The United States, European Union, United Nations, and Russia formed the Quartet on the Middle East and tried to save the peace process with a new plan, against the backdrop of the U.S. war on terror, which dominated international politics at the time.

==Development of the plan==

The Roadmap was based on a speech given by U.S. president George W. Bush on 24 June 2002. An EU-composed first draft, proposed in September 2002, was put aside in favour of a later-U.S.-draft. The draft version from the Bush administration was published as early as 14 November 2002. The EU pushed the Quartet to present the final text on 20 December 2002, but failed, due to Israeli opposition. Israeli prime minister Ariel Sharon pledged support for the Roadmap, provided the Palestinian state was restricted to 42% of the West Bank and 70% of the Gaza strip; and under full Israeli control. Israel ruled out the division of Jerusalem and the Palestinian right of return and requested more than 100 changes to the Roadmap. Only after Prime Minister Sharon's re-election, the nomination of Mahmoud Abbas as Palestinian prime minister, and the installation of a new Palestinian government was the plan finally published on 30 April 2003, the day the invasion phase of the Iraq War ended. In a statement, President Bush made clear that the plan was developed by the United States, not by the Quartet.

==The plan==
Described as a "performance-based and goal-driven roadmap", the Roadmap was built on goals without going into details. It may be summarized as:

- End the violence;
- Halt settlement activity;
- Reform Palestinian institutions;
- Accept Israel's right to exist;
- Establish a viable, sovereign Palestinian state;
- and reach a final settlement on all issues by 2005.

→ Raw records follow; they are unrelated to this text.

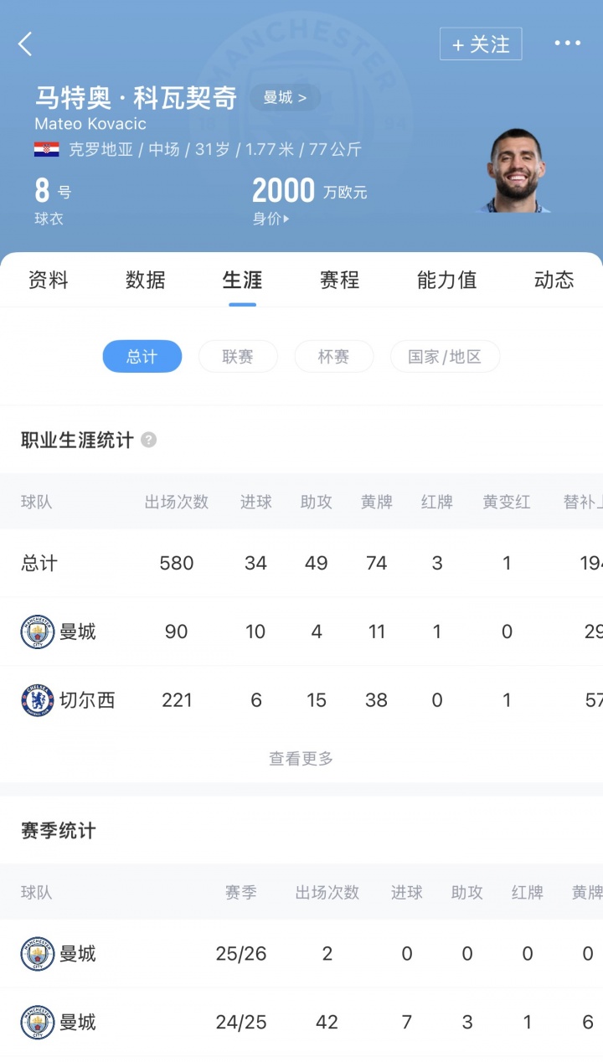Screen dimensions: 603x1062
Task: Switch to the 能力值 tab
Action: [446, 280]
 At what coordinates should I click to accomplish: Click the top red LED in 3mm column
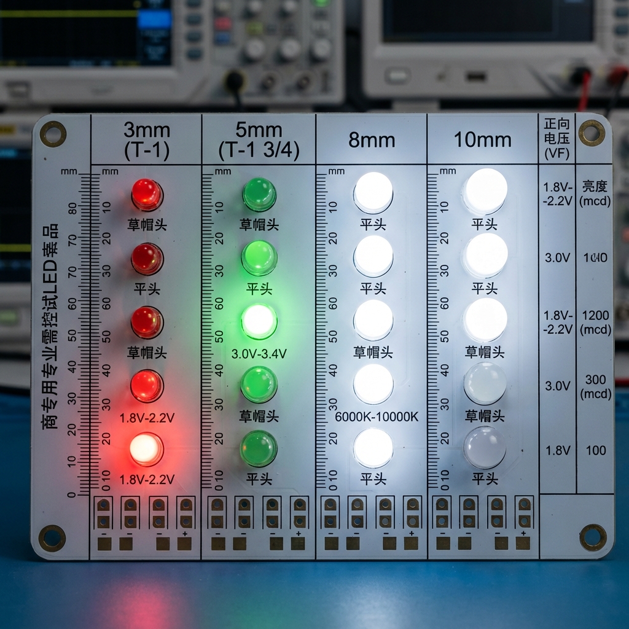coord(147,194)
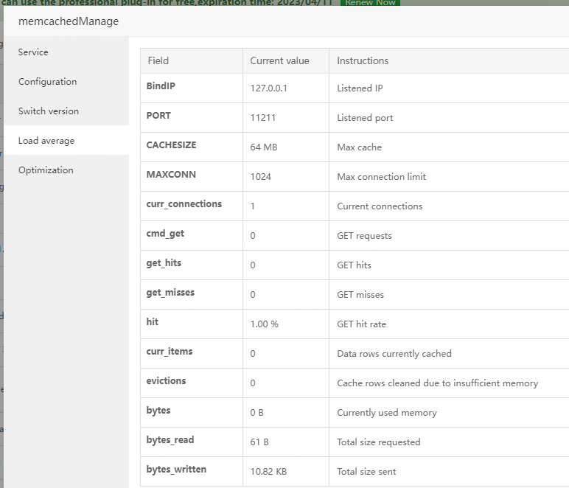Screen dimensions: 569x488
Task: Select the Switch version tab
Action: coord(48,111)
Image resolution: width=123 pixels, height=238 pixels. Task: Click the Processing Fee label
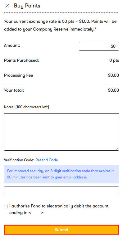18,75
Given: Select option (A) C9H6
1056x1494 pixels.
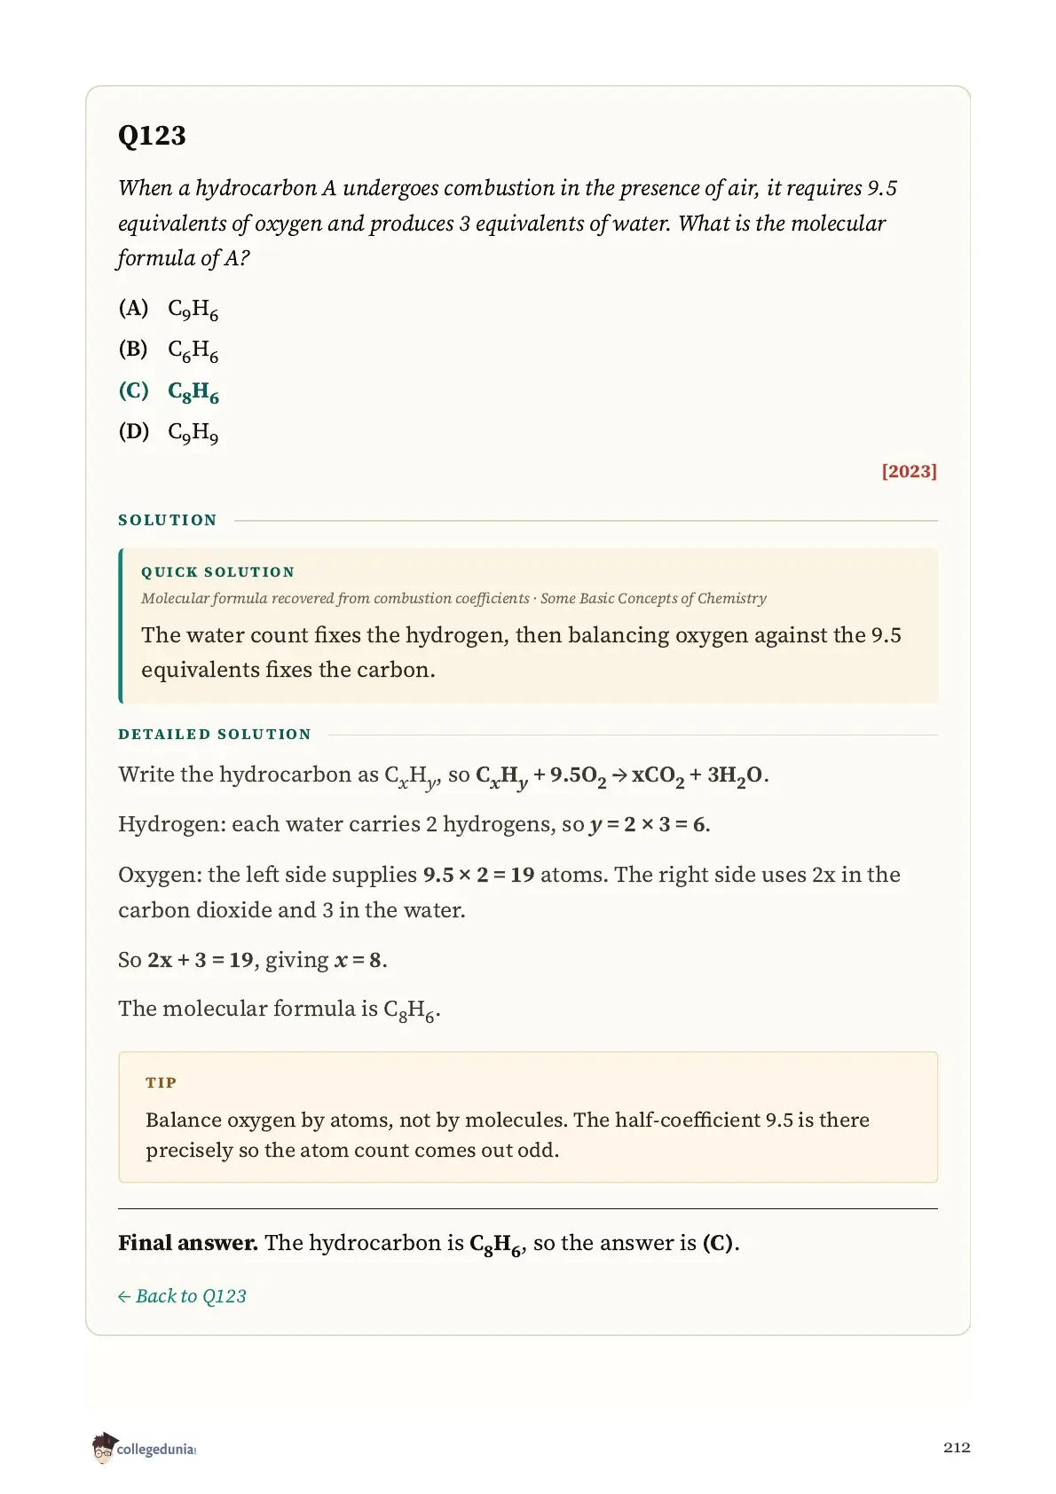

However, as a performance-based plan, progress would require and depend upon the good faith efforts of the parties, and their compliance with each of the obligations the Quartet put into the plan. This made the Roadmap different from former peace plans; there was no (unrealistic) time-scheme to reach the goal, a Palestinian state.

The Roadmap was composed of three phases: I. Satisfying the preconditions for a Palestinian state;

II. Creating an independent Palestinian state with provisional borders;

III. Negotiations on a permanent status agreement, recognition of a Palestinian state with permanent borders and end of conflict.
- Phase I (finished as early as May 2003): Mutual recognition; an immediate and unconditional ceasefire to end armed activity and all acts of violence against Israelis anywhere; Palestinian political-institutional reform; Palestinian elections; Israeli withdrawal to the positions of 28 September 2000 (the start date of the Second Intifada; the plan does not speak of any further withdrawal). Israel refrains from deportations, attacks on civilians, demolitions and destructions, and other measures; reopens Palestinian institutions in East Jerusalem; improves the humanitarian situation, fully implements the Bertini report, eases movement; freezes settlement expansion and dismantles settlement outposts built since 2001.
- Phase II (June–December 2003): An international summit to support Palestinian economic recovery and launch a process leading to establishment of an independent Palestinian state with provisional borders; revival of multilateral engagement on issues including regional water resources, environment, economic development, refugees, and arms control issues; Arab states restore pre-intifada links to Israel (including trade offices, etc.).
- Phase III (2004–2005): A second international conference; permanent status agreement and end of conflict; agreement on final borders, clarification of the highly controversial question of the fate of Jerusalem, refugees and settlements; Arab states to agree to peace deals with Israel.
Note: A provisional state in Phase II would thus include all existing settlements and exclude East Jerusalem. Although the plan was presented with considerable delay, the original timetable was not adapted.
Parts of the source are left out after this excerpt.